New economic thinking, wellbeing, resilience and equality are words you won’t find in the lexicon of populist patriarchs and stokers of division like Donald Trump, Jair Bolsonaro and Boris Johnson.

It’s hard to imagine any of these “me-me-me” leaders being able to understand the simplest forms of fairness and building better; it just doesn’t register in their grand self-centred plan. Johnson is more likely to suddenly issue a Section 30 Order for Scotland than introduce UBI for the people. This despite the double whammy of post-pandemic economic recovery combined with his Brexit “free market” wrecking ball.

As for Trump and Bolsonaro, they’re not exactly cheerleaders for the UN, with its forensic dissection of their greedy agenda and their abject failure to deal with the pandemic in their own countries, with death toll and infection rates both soaring in the US and Brazil. Meanwhile “world-beating” Boris and the UK are in the appalling position of 45,000 fatalities, the second worst death toll in the world adjusted for population size.

The UN was already off the Downing Street Christmas card list after they called out Tory austerity policy as creating “workhouse conditions” in the UK. After this latest withering assault, the UN may become the next target for the UK’s increasingly desperate diplomacy. The UK is now the “Johnny no mates” of international politics. Perhaps Johnson should arrange a trilateral with Trump and Bolsonaro.

It would seem that the UN is finally on to these charlatans. Guterres is no longer willing to temper his language or humour those who refuse to step up to his challenge. In fact, as the world spirals out of control, this lecture marks a continuing sharp departure from the usual, more cautious, approach taken by the UN.

His words cut straight to the heart of the problem – fragmentation of the pandemic approach and failure to adopt World Health Organisation (WHO) recommendations, leading to further casualties, plus gross wealth accumulation by the few to the detriment of the many. It’s the very antithesis of what can get us out of this mess – which is the global solidarity advocated by the secretary-general.

In a world gone mad it is a relief to hear the truth from someone in such a powerful position as an antidote to the “fake news” mentality of Trump and Johnson, gaslighting the electorate with lie upon lie upon lie.

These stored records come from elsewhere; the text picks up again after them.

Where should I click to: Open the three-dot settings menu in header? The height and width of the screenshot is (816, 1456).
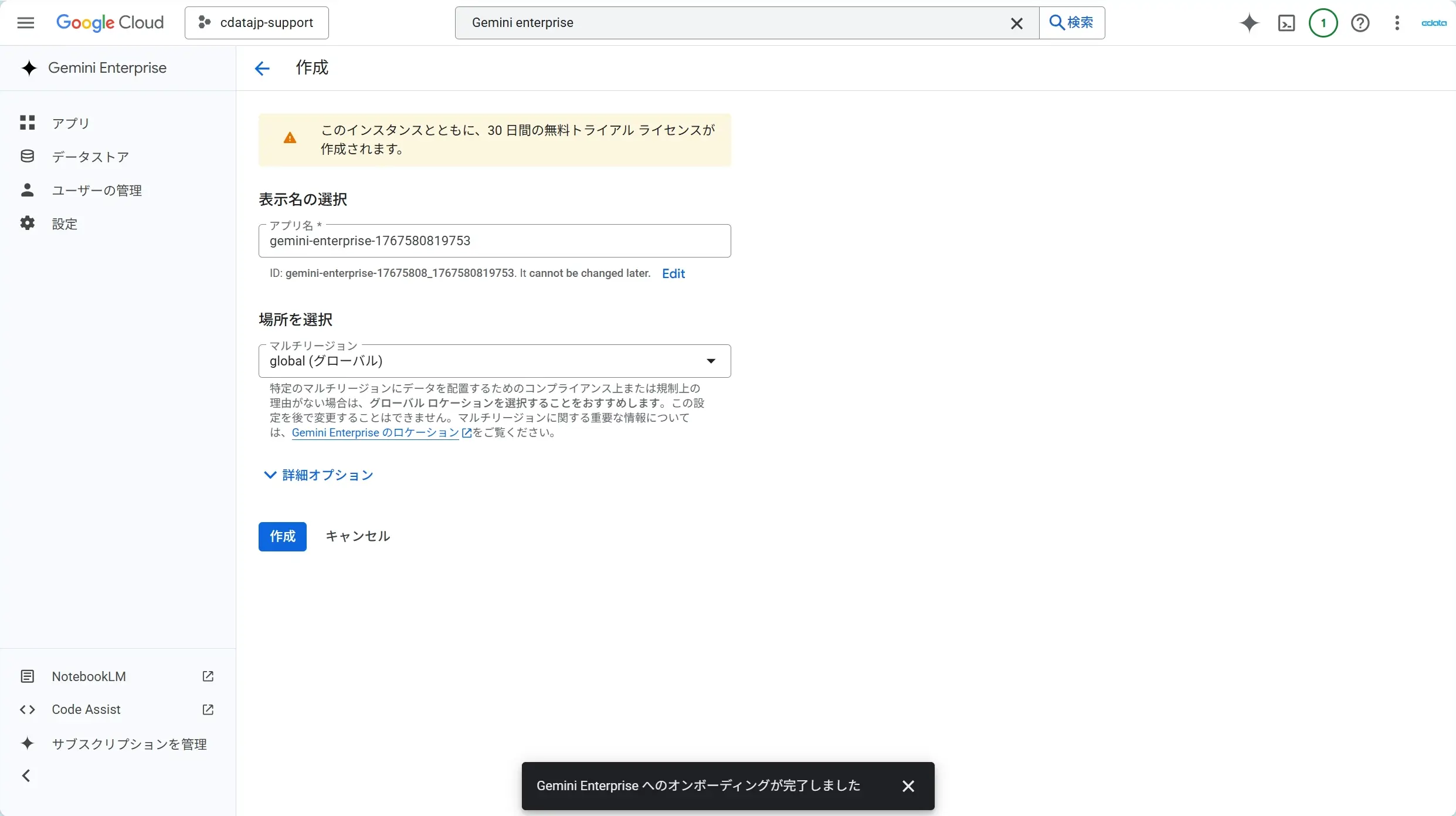point(1397,23)
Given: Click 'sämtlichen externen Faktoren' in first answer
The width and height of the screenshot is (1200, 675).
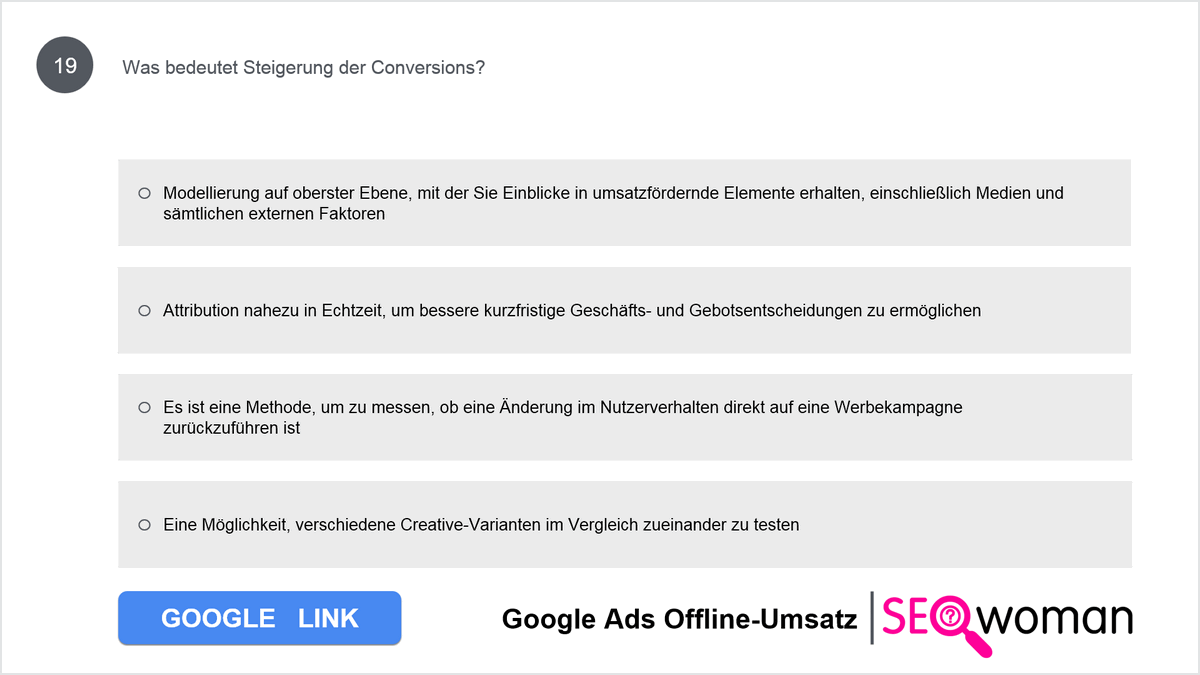Looking at the screenshot, I should tap(274, 214).
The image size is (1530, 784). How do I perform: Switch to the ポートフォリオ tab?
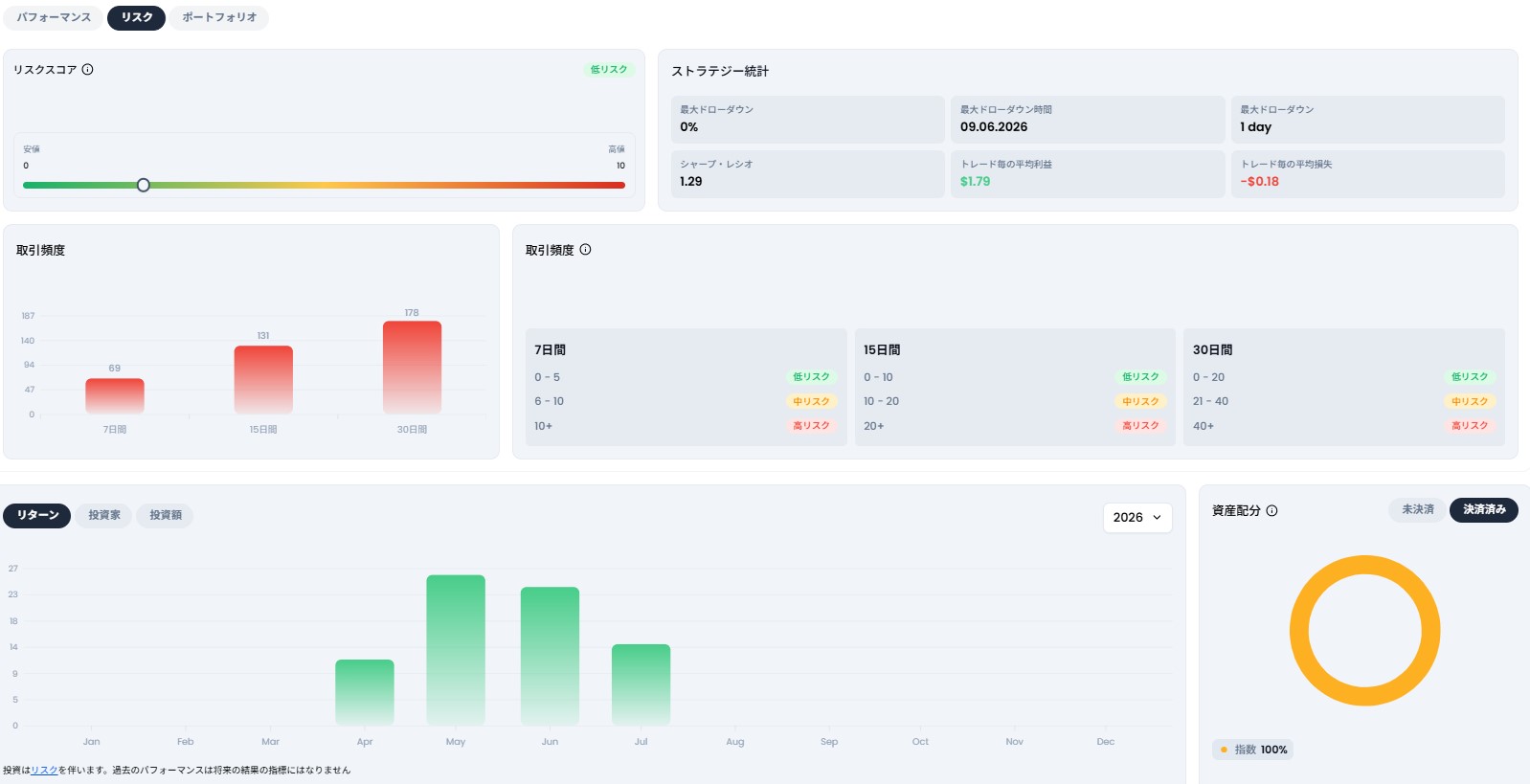(x=219, y=17)
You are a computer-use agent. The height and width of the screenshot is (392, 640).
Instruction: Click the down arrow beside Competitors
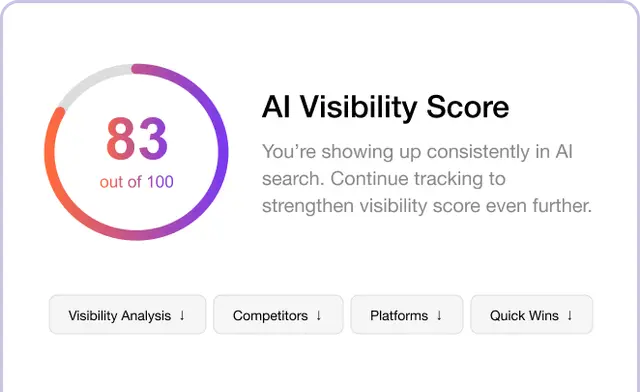(319, 315)
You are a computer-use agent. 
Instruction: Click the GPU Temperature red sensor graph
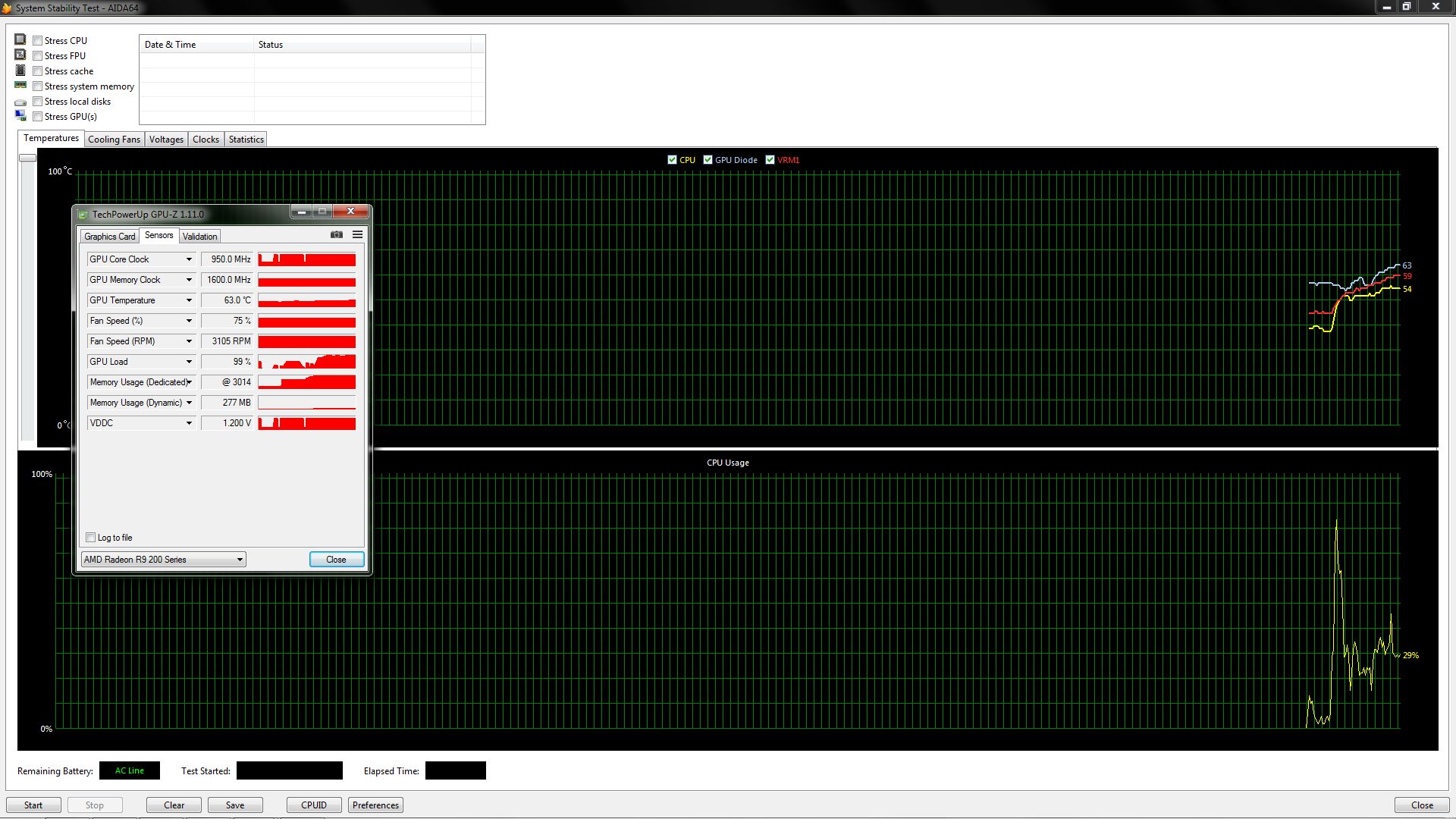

Of course, words and lectures and speeches are not enough. Guterres is a realist as well as a man of great integrity. He also proposed recently that organisations like the WHO need more “teeth” to enforce their recommendations, strengthening robust mechanisms of global governance combined with international co-operation. This would enable pushback against the lazy and careless responses of countries like the United States, cavalier with both their own people’s safety and also that of the global community.

MEANWHILE, more progressive countries need to take action now. For instance, there is a disturbing graphic circulating on social media just now which shows three consecutive and ominous waves threatening to engulf the UK – the first and smallest wave is coronavirus, the second, larger wave is Brexit and the final wave, towering menacingly even over the first two, is climate change. There are four horsemen of the apocalypse, but these three are bad enough.

What we do right now in this moment is vital. Radical new ways of thinking and sharing resources can’t be put on the long arm. For example, initiatives like UBI are much more than a mere lefty pipe dream. Wellbeing isn’t just a nice word to use in talks and PR. When we say “build back better” that also means out with the old and in with the new, because these current systems are broken and failing everyone.

I want Scotland to be part of this new revolution in how we live, work and help each other. I want us to continue to show global solidarity, but up our own game and enact far-reaching change. It’s not just a matter of life or death, it’s about everyone having the chance of living well or many more dying badly.